*** Opening DATASET RECORDS ***

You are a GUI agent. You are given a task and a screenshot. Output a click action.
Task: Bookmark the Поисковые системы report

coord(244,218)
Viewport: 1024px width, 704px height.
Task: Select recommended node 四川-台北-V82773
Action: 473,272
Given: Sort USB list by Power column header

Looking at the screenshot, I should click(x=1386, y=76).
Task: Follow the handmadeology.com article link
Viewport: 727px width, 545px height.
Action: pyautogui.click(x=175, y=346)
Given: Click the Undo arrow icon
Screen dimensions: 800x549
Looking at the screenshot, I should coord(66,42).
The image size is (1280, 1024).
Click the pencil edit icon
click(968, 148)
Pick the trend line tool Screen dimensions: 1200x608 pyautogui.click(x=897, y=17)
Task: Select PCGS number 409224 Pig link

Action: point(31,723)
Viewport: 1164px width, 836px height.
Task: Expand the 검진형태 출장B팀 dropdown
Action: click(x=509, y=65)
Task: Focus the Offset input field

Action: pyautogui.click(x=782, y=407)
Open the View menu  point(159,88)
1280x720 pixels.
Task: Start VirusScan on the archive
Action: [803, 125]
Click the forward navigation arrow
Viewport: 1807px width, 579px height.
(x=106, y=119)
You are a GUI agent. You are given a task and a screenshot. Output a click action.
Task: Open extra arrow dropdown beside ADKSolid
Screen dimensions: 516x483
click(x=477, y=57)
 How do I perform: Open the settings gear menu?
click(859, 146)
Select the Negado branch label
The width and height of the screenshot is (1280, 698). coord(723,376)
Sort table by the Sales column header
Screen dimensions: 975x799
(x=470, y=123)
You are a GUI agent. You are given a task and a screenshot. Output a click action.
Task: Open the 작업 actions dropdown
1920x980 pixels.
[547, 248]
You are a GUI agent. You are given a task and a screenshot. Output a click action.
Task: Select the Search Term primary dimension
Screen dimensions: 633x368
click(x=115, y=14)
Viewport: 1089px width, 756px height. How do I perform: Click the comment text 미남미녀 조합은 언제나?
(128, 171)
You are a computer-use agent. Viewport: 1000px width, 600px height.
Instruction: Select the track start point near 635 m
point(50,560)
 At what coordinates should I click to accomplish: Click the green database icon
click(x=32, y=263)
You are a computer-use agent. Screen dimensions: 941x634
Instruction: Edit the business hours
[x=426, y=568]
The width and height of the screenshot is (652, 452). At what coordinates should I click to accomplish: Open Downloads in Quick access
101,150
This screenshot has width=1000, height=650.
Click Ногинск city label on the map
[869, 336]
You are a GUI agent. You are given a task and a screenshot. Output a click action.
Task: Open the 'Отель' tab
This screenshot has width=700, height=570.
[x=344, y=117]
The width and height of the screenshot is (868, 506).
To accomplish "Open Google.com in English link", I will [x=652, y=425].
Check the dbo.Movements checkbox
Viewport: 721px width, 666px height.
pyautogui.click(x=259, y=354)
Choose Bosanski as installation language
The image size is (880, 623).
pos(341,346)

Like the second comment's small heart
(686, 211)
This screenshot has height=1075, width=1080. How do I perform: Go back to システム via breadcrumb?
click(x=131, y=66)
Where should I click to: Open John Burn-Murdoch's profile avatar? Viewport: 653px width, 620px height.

*** Closing DATASET RECORDS ***

#### ASSIGNMENT:
Copy down every line of the entries containing the word "computer".

#### SOLUTION TO THIS TASK:
You are a computer-use agent. Viewport: 1000px width, 600px height.
You are a computer-use agent. Screen dimensions: 941x634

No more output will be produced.